O lo cómodas que se sienten cepas típicas de lugares como Alsacia o el Mosela alemán en climas argentinos extremos, desarrollándose con una fineza y delicadeza fuera de serie: Juan Pablo, como muestra, confía en el Gewürztraminer como gran base de su finísimo 45° Rugientes Blend de Blancas.
“Creo que el Chenin y el Semillón van a ser nuestra bandera como el Malbec, pero en blancas”, asegura Alejandro. “Y creo que hay que seguir profundizando en las variedades mediterráneas que nos permite nuestro clima. Al Viognier un poco lo hemos abandonado, pero hay que volver. También recurrir al Marsanne y el Roussanne. Y hay zonas frías -dice- donde deberíamos explorar variedades piamontesas. Pero nunca tenemos que olvidar que nuestra variedad original insignia es el Torrontés y hay que seguir apostando y entendiéndolo”.
Observar y aprender
Y si la paciencia es la madre de todas las virtudes, lo es mucho más en el mundo del vino. Si hay algo que demuestra esta oleada, es que el trabajo de hormiga no sólo es amigo de la excelencia sino de algo aún mejor: el carácter distintivo. Y esto beneficia no sólo a una bodega o un enólogo, sino al vino argentino en general.
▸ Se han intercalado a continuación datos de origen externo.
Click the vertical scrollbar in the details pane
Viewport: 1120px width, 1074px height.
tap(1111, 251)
En ese sentido, cuando Otronia llegó a Chubut no existían referencias vitivinícolas. Y recién después de cinco cosechas, Juan Pablo se siente cómodo declarando que le encontró la vuelta al asunto. “Hace más de 10 años que plantamos el viñedo y todavía lo estamos entendiendo”, admite.
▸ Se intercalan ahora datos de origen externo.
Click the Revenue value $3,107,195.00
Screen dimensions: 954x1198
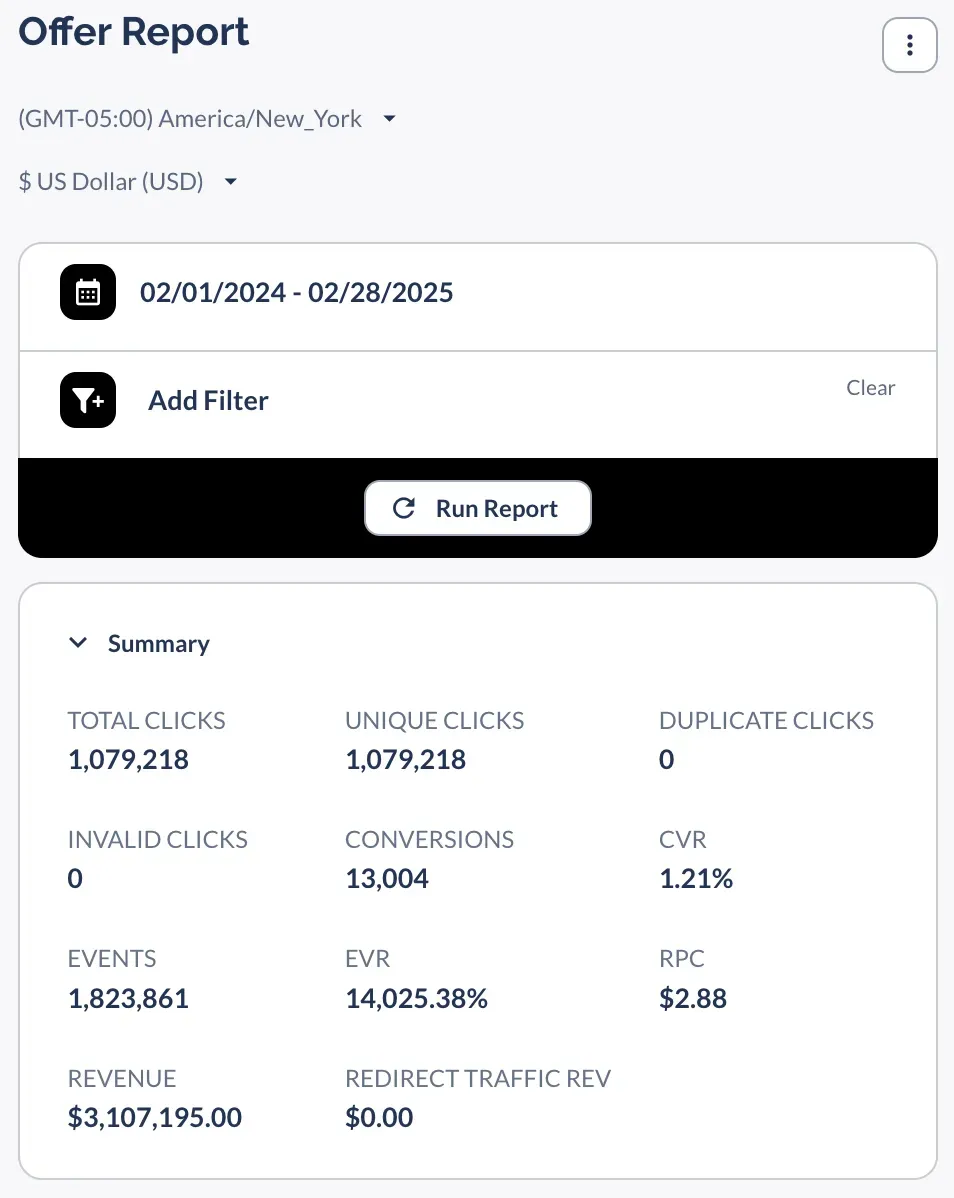pos(155,1117)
“Por ejemplo, siempre supusimos que el ciclo de la vid iba a ser extremadamente corto y que la uva iba a tener una producción azucarina potencial muy baja, así que inicialmente pensamos que haríamos espumantes y algún que otro vino tranquilo de baja graduación”, agrega. “Pero resultó todo lo contrario: el lugar entrega un nivel de acidez y profundidad impresionante. Y la luminosidad de primavera y verano nos permite hacer un Chardonnay de 13 grados de alcohol sin problema, manteniendo frescura. Es una combinación ideal”.
En este punto, prácticas en bodega como las maceraciones con pieles, las crianzas bajo velo o la oxidación previa a la fermentación como estrategia protectora entran al juego. De esta manera, aparecen vías alternativas para agregar textura a variedades no aromáticas, acentuar la expresión varietal y redondear vinos -en todo sentido- cristalinos.
“Tenemos que ser pacientes”, remarca Alejandro. “Sacar productos y productos que se copien a sí mismos y a otros no nos hace avanzar. La idea de hacer vino rápido está bien, pero -advierte- para este tipo de blancos en los que bien podemos competir con Borgoña, Napa, Russian Valley o España, tenemos que pensar a largo plazo”.